## AVAILABLE DATA
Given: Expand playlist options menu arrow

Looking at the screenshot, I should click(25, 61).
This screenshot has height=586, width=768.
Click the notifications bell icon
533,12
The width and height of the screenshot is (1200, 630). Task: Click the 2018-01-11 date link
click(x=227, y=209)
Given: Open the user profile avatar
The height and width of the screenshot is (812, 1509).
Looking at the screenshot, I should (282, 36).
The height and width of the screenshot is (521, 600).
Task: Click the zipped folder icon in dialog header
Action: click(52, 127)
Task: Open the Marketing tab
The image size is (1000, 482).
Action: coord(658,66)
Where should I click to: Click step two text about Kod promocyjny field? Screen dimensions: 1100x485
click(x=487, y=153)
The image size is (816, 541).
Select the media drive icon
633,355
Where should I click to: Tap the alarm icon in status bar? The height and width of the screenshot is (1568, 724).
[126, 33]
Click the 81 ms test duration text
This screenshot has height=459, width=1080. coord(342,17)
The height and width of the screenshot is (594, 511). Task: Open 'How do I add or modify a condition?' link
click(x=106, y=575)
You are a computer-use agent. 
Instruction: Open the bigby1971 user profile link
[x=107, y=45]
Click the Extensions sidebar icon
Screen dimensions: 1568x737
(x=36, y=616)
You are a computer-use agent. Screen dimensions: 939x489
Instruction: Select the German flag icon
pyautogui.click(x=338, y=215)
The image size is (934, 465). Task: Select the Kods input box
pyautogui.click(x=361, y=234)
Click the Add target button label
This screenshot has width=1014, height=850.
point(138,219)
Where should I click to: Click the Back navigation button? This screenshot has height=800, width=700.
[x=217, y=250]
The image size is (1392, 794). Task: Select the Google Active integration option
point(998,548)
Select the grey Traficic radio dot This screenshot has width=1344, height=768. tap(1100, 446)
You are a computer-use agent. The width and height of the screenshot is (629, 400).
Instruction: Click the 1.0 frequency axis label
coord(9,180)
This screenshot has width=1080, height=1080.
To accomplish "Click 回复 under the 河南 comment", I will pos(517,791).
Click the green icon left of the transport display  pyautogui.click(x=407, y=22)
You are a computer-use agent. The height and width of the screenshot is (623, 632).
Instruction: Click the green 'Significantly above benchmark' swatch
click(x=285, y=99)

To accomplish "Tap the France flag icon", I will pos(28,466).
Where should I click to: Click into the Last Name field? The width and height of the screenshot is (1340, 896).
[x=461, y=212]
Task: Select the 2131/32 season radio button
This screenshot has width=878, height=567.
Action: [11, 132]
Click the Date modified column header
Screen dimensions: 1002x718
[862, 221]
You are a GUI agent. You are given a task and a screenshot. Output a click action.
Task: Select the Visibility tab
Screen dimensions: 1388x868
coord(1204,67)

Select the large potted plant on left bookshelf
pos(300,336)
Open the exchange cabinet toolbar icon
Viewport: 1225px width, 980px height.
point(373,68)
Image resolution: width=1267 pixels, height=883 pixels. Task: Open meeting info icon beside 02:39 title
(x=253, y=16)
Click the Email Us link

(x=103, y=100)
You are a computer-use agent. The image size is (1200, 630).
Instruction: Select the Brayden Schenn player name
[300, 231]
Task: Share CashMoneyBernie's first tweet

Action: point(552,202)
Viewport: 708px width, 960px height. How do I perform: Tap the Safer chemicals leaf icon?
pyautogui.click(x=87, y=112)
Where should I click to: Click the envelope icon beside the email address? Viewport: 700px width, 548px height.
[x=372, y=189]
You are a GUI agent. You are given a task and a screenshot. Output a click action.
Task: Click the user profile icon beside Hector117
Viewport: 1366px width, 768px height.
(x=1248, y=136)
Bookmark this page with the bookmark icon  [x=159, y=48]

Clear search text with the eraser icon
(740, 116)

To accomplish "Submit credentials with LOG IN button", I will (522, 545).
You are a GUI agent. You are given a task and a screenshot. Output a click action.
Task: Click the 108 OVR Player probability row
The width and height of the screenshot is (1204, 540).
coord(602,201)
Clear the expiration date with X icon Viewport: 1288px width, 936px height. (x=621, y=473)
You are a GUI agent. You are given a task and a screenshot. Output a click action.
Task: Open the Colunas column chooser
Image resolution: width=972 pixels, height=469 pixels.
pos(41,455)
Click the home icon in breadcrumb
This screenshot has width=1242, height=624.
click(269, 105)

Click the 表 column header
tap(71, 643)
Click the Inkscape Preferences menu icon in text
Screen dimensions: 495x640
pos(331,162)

## PROMPT
Would you please write out, exactly and with no other lines, the stretch of the listing above from the line containing "Viewport: 1225px width, 980px height." through the line containing "Clear the expiration"?

## ANSWER BOX
Viewport: 1225px width, 980px height.
point(373,68)
Image resolution: width=1267 pixels, height=883 pixels. Task: Open meeting info icon beside 02:39 title
(x=253, y=16)
Click the Email Us link

(x=103, y=100)
You are a computer-use agent. The image size is (1200, 630).
Instruction: Select the Brayden Schenn player name
[300, 231]
Task: Share CashMoneyBernie's first tweet

Action: point(552,202)
Viewport: 708px width, 960px height. How do I perform: Tap the Safer chemicals leaf icon?
pyautogui.click(x=87, y=112)
Where should I click to: Click the envelope icon beside the email address? Viewport: 700px width, 548px height.
[x=372, y=189]
You are a GUI agent. You are given a task and a screenshot. Output a click action.
Task: Click the user profile icon beside Hector117
Viewport: 1366px width, 768px height.
(x=1248, y=136)
Bookmark this page with the bookmark icon  [x=159, y=48]

Clear search text with the eraser icon
(740, 116)

To accomplish "Submit credentials with LOG IN button", I will (522, 545).
You are a GUI agent. You are given a task and a screenshot. Output a click action.
Task: Click the 108 OVR Player probability row
The width and height of the screenshot is (1204, 540).
coord(602,201)
Clear the expiration date with X icon Viewport: 1288px width, 936px height. (x=621, y=473)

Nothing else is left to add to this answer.